Thanks for another episode of "guess who has more money!" I have been troubling myself with the pesky questions of who has a viable strategy to get us out of Iraq and start mending all the fences we've burned, who will take universal healthcare seriously, who will hold corporate polluters accountable, who will restore our civil liberties, release the "enemy combatants" (or at least give them a trial), give our teachers back the ability to teach evolution and sex-ed... I have been worrying over all these choices, choices, choices and voila! It seems they've been narrowed down.

I was concerned that I still had 384 days to choose between Joe Biden, Hillary Clinton, Stephen Colbert, Christopher Dodd, John Edwards, Mike Gravel, Dennis Kucinich, Barack Obama, Bill Richardson, Don J. Grundmann, Bryan Malatesta, Diane Beall Templin, Alan Keyes, Jim Gilchrist, Jerome Cors, Jared Ball, Elaine Brown, Jesse Johnson, Jerry Kann, Kent Mesplay, Kat Swift, Daniel Imperato, Bob Jackson, Mike Jingozian, Steve Kubby, Alden Link, George Phillies, Wayne Allyn Root, Christine Smith, Sam Brownback, Rudy Giuliani, Mike Huckabee, Duncan Hunter, Alan Keyes, John McCain, Ron Paul, Mitt Romney, Tom Tancredo, and Fred Thompson.

And wow, that's a lot of choices! When it comes to soy milk, I'm happy to have 39 options, but 39 presidential candidates? That's just crazy. Apparently all we need to know is who has more money. I've never actually given to a campaign myself, and I don't know anybody else who does either, but somewhere somebody is coughing up cash for their favorite and that's good enough for me.

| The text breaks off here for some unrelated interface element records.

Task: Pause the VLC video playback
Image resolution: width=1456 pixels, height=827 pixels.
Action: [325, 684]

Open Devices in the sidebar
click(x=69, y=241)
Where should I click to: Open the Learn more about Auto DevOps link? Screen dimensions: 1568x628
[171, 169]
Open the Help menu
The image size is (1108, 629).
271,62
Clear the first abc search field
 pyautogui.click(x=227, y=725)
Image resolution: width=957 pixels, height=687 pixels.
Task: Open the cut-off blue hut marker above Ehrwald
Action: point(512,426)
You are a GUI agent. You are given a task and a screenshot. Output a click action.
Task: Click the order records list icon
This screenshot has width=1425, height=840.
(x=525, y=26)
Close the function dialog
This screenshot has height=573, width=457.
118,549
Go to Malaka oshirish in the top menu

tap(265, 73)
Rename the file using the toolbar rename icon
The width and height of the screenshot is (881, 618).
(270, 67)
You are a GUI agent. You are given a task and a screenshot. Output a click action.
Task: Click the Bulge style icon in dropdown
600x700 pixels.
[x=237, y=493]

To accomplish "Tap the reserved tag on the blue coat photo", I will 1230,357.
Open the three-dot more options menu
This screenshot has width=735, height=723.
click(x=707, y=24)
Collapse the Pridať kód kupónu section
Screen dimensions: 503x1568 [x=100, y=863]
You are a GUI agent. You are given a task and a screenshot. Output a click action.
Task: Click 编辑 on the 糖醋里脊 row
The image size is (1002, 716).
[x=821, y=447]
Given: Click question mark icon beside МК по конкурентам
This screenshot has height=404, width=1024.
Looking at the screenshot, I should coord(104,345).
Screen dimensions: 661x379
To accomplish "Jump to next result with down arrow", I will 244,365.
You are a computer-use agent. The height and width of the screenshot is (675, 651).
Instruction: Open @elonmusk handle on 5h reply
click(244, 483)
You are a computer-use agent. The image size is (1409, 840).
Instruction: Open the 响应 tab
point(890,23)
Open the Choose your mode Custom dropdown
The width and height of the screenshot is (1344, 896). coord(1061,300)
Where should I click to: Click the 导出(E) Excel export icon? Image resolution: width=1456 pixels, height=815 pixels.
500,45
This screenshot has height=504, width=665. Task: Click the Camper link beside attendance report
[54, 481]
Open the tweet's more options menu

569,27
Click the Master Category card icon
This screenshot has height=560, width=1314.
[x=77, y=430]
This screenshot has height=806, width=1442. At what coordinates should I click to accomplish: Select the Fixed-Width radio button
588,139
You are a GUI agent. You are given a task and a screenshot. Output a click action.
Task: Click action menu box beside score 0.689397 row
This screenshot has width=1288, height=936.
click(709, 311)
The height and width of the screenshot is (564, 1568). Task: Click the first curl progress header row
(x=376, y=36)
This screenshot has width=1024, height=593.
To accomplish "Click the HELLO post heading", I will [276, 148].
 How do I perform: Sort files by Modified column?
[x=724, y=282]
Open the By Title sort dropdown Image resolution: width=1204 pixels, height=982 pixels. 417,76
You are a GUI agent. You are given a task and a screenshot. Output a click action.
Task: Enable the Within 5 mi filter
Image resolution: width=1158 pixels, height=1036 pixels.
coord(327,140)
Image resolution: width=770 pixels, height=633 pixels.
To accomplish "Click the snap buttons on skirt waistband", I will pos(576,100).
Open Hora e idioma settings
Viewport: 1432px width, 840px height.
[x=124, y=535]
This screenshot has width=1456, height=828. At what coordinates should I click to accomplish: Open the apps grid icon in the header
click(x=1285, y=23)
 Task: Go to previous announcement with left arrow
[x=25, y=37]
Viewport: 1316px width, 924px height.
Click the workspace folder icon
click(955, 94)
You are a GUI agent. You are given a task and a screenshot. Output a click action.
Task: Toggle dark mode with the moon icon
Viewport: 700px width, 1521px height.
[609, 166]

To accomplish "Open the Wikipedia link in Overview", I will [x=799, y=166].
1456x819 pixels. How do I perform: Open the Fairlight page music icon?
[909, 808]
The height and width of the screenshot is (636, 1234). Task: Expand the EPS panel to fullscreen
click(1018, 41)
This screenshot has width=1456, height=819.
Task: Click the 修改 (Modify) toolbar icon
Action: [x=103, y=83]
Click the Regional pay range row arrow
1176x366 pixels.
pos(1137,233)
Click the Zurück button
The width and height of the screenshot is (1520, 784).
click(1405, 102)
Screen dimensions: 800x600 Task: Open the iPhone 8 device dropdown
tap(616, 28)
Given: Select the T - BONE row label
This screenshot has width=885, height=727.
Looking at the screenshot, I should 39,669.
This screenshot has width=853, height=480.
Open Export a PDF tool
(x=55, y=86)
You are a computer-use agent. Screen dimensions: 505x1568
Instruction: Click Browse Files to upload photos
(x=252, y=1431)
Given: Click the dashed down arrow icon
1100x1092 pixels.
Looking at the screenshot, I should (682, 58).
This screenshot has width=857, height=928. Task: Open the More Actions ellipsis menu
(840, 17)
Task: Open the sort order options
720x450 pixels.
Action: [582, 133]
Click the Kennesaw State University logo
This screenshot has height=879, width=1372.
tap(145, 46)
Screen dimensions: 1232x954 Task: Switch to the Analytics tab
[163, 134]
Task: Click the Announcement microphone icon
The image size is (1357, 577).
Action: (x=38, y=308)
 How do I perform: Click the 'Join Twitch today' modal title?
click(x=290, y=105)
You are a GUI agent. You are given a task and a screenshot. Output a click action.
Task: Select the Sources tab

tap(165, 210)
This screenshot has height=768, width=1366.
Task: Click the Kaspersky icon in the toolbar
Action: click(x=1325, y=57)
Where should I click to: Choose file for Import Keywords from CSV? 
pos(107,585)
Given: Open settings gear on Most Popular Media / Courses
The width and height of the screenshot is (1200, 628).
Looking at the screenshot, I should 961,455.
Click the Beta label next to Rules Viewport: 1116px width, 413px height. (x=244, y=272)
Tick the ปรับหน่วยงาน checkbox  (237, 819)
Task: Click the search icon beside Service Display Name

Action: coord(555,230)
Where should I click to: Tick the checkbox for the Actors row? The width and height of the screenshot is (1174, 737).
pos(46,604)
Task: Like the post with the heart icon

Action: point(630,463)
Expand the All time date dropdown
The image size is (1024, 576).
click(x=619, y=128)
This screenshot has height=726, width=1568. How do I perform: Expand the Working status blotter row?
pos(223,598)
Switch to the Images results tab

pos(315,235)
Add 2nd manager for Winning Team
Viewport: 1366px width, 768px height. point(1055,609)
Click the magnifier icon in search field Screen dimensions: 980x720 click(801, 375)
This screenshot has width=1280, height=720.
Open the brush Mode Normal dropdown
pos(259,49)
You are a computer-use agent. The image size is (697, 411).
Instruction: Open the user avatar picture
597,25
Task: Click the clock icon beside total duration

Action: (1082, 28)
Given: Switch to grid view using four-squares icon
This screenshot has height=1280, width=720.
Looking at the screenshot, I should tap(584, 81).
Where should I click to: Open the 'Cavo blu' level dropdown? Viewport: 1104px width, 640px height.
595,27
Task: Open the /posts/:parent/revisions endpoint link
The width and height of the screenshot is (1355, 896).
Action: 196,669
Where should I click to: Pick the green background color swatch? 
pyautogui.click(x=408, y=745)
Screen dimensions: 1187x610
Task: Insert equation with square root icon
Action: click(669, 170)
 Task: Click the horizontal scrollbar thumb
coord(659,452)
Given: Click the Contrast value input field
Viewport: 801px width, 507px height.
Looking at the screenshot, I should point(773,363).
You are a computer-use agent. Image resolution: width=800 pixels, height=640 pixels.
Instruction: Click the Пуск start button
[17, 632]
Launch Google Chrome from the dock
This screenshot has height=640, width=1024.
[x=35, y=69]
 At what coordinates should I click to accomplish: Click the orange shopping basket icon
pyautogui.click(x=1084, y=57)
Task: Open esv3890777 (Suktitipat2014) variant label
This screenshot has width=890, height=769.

I'm glad NPR doesn't bother with an analysis of where the money comes from -- corporations vs. individuals, drug companies and oil executives, tree-huggers and the ACLU. It's just too hard to try to stay informed, and I'd rather my news source do the hard thinking for me. Whew. Thanks, NPR!

Tuesday, October 2, 2007

how easily we forget...

I watched this house move a few weeks ago, saw it severed from its foundation and raised on steel bars and connected to a truck and moved a few lots away. I saw it, I took pictures of it, I remarked on it. And today, walking by the lot where the house used to stand, I thought "what used to be here?" The basement has been filled with dirt, the top covered in sod, and even the lines of sod have wedded together so that it's almost impossible to say that anything was ever there.

I'm one of those people who remembers pretty much everything -- conversations from grade school, names, big experiental things, little detaily things... But this act of forgetting made me think of all the things we must insist on remembering, no matter how much dirt, grass, or time has filled in the hole. Not the house. I don't care about the house.

Revisionist history has damaged our collective memory. Remember when we were told there was a connection to Iraq and the 9/11 attacks? When U.N. weapons inspectors searched for months for "weapons of mass destruction" and found nothing? When we were told that all Americans would have access to affordable healthcare? That children weren't going to be left behind??

People want us to forget. Forget we were lied to, forget we ever had a choice. What good is it to insist that 2+2=4 if everyone else swears it is 5? Reality is collective mythology. Lay some sod and change the story.